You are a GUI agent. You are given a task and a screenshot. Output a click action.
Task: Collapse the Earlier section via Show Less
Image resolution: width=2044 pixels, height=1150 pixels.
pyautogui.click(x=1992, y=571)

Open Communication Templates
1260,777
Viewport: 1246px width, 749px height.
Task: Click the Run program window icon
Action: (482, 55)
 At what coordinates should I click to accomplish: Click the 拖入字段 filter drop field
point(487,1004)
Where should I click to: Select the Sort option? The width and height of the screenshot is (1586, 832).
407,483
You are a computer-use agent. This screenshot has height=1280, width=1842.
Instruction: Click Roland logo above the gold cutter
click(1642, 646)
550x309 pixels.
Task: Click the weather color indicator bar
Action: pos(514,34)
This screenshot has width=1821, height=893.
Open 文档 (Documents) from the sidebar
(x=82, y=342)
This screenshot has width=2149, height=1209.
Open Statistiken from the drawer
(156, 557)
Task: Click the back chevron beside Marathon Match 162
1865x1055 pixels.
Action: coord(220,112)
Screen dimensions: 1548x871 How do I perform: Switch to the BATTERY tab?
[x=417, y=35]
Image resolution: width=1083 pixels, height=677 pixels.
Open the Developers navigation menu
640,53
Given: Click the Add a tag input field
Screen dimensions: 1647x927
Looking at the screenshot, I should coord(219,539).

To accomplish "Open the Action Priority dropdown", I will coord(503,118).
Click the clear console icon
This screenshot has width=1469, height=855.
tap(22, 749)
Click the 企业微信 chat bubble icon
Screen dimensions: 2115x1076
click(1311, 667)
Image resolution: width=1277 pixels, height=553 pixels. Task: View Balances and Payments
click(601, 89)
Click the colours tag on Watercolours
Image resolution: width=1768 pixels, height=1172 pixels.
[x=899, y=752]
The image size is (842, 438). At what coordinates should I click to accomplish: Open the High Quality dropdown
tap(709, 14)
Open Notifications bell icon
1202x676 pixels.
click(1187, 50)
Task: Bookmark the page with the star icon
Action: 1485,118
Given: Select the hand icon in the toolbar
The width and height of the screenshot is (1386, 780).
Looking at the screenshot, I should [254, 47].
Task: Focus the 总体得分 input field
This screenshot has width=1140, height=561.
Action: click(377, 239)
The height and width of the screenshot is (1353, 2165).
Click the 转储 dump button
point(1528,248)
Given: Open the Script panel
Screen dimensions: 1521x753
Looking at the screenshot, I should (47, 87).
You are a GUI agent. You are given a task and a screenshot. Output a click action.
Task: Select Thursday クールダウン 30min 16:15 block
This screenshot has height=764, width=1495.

**WHAT IS BEING ASKED:**
Copy all the records above precisely.

**ANSWER TO THIS EXERCISE:**
You are a GUI agent. You are given a task and a screenshot. Output a click action.
Task: Collapse the Earlier section via Show Less
Image resolution: width=2044 pixels, height=1150 pixels.
pyautogui.click(x=1992, y=571)

Open Communication Templates
1260,777
Viewport: 1246px width, 749px height.
Task: Click the Run program window icon
Action: (482, 55)
 At what coordinates should I click to accomplish: Click the 拖入字段 filter drop field
point(487,1004)
Where should I click to: Select the Sort option? The width and height of the screenshot is (1586, 832).
407,483
You are a computer-use agent. This screenshot has height=1280, width=1842.
Instruction: Click Roland logo above the gold cutter
click(1642, 646)
550x309 pixels.
Task: Click the weather color indicator bar
Action: pos(514,34)
This screenshot has width=1821, height=893.
Open 文档 (Documents) from the sidebar
(x=82, y=342)
This screenshot has width=2149, height=1209.
Open Statistiken from the drawer
(156, 557)
Task: Click the back chevron beside Marathon Match 162
1865x1055 pixels.
Action: coord(220,112)
Screen dimensions: 1548x871 How do I perform: Switch to the BATTERY tab?
[x=417, y=35]
Image resolution: width=1083 pixels, height=677 pixels.
Open the Developers navigation menu
640,53
Given: Click the Add a tag input field
Screen dimensions: 1647x927
Looking at the screenshot, I should coord(219,539).

To accomplish "Open the Action Priority dropdown", I will coord(503,118).
Click the clear console icon
This screenshot has width=1469, height=855.
tap(22, 749)
Click the 企业微信 chat bubble icon
Screen dimensions: 2115x1076
click(1311, 667)
Image resolution: width=1277 pixels, height=553 pixels. Task: View Balances and Payments
click(601, 89)
Click the colours tag on Watercolours
Image resolution: width=1768 pixels, height=1172 pixels.
[x=899, y=752]
The image size is (842, 438). At what coordinates should I click to accomplish: Open the High Quality dropdown
tap(709, 14)
Open Notifications bell icon
1202x676 pixels.
click(1187, 50)
Task: Bookmark the page with the star icon
Action: 1485,118
Given: Select the hand icon in the toolbar
The width and height of the screenshot is (1386, 780).
Looking at the screenshot, I should [254, 47].
Task: Focus the 总体得分 input field
This screenshot has width=1140, height=561.
Action: click(377, 239)
The height and width of the screenshot is (1353, 2165).
Click the 转储 dump button
point(1528,248)
Given: Open the Script panel
Screen dimensions: 1521x753
Looking at the screenshot, I should (47, 87).
You are a GUI agent. You are given a task and a screenshot. Output a click action.
Task: Select Thursday クールダウン 30min 16:15 block
This screenshot has height=764, width=1495.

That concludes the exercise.